• **What is required**
Can you edit everything from the line containing "At what coordinates" down to the end of the material, changing "Viewport" to "Screen size" and leaving everything else unchanged? Leave the pictures out of your answer.

────────────────────────────────────────

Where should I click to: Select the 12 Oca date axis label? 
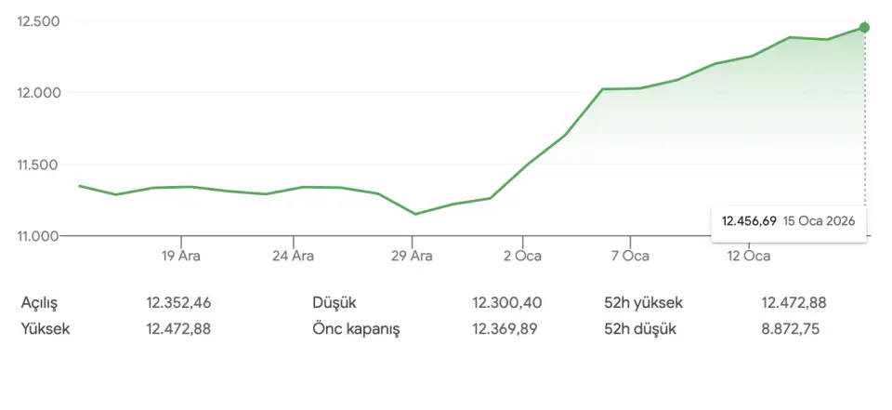(x=748, y=256)
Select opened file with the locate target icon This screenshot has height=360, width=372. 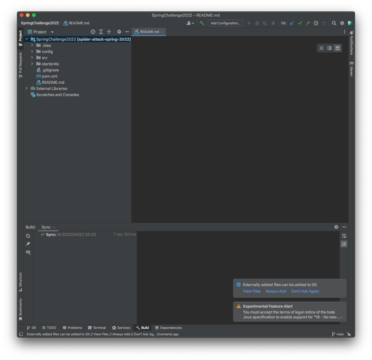coord(93,32)
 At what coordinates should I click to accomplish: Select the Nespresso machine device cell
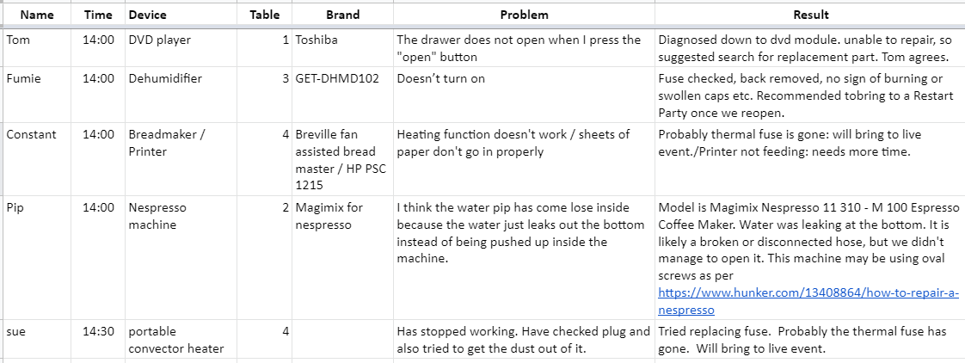click(x=181, y=258)
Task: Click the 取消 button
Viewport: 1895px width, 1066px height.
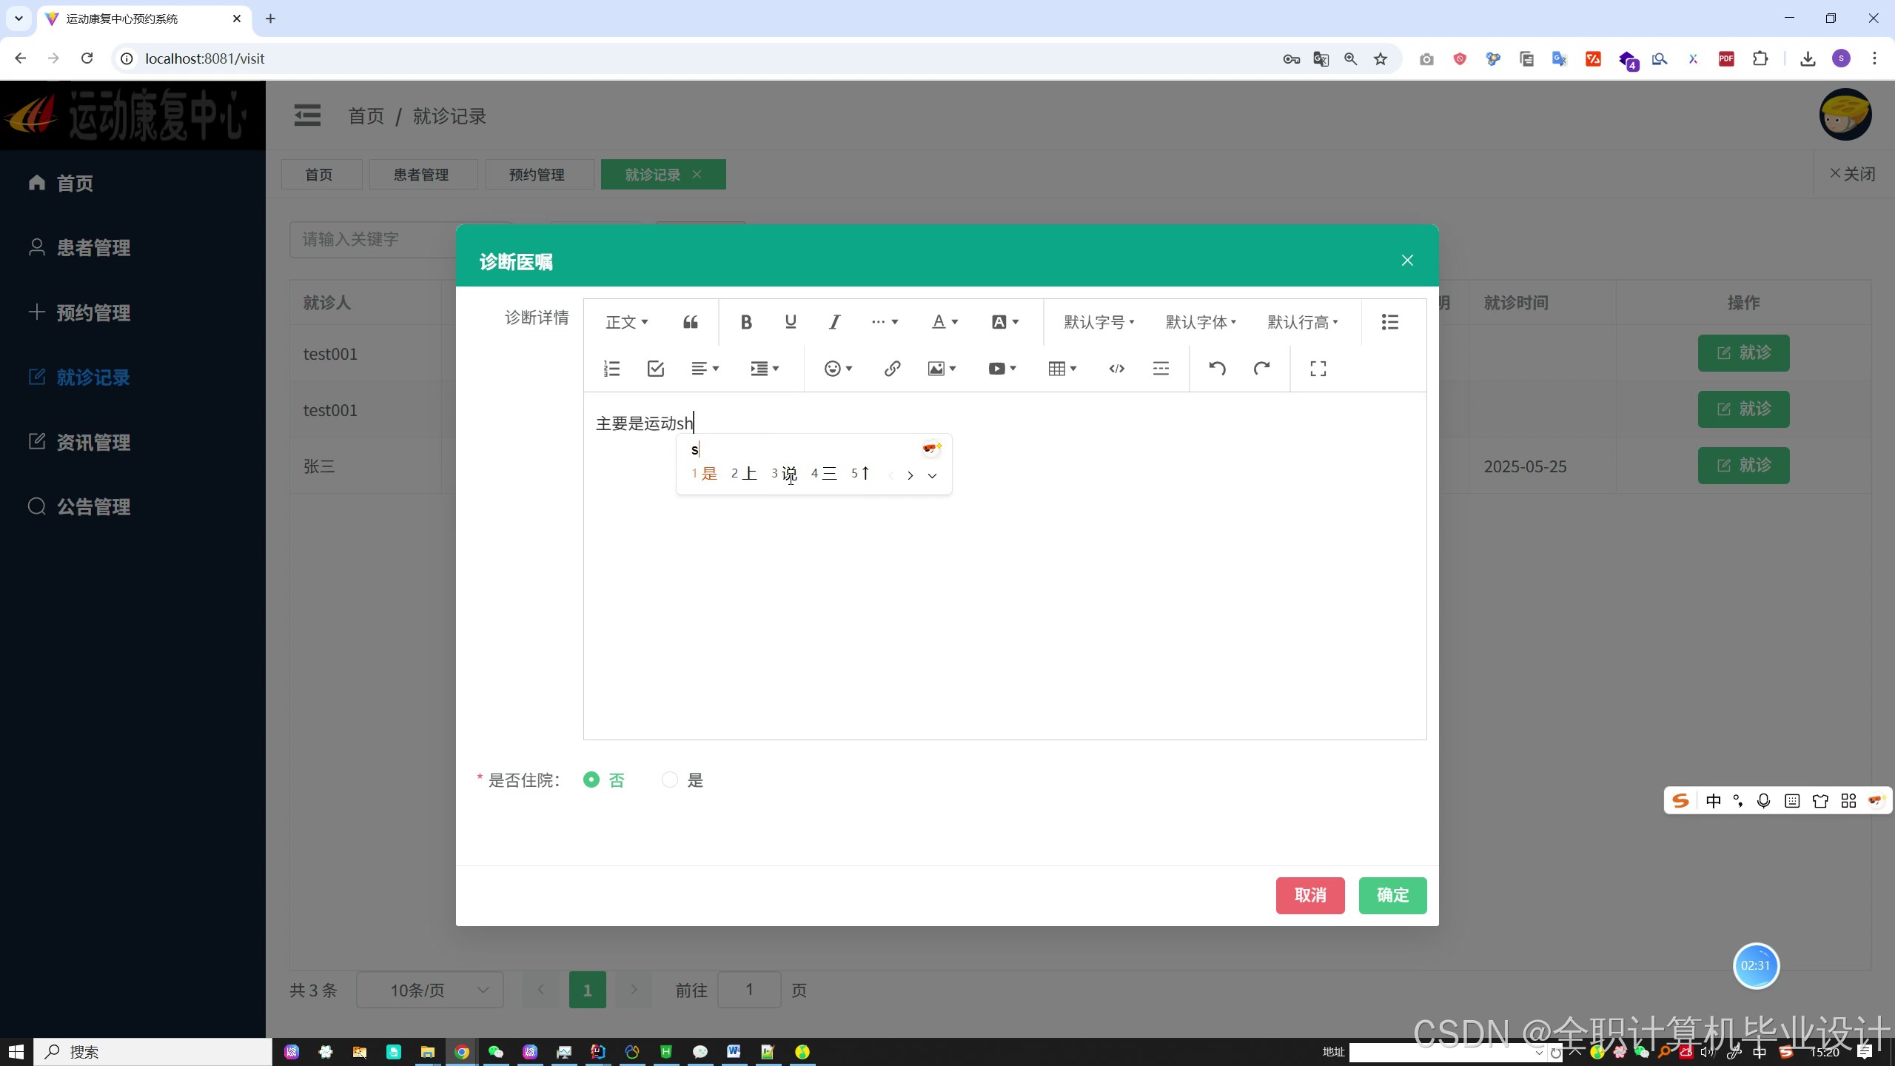Action: point(1309,895)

────────────────────────────────────────

• **Full output**
 At what coordinates should I click to accomplish: Select the Nespresso machine device cell
click(x=181, y=258)
Task: Click the 取消 button
Screen size: 1895px width, 1066px height.
Action: point(1309,895)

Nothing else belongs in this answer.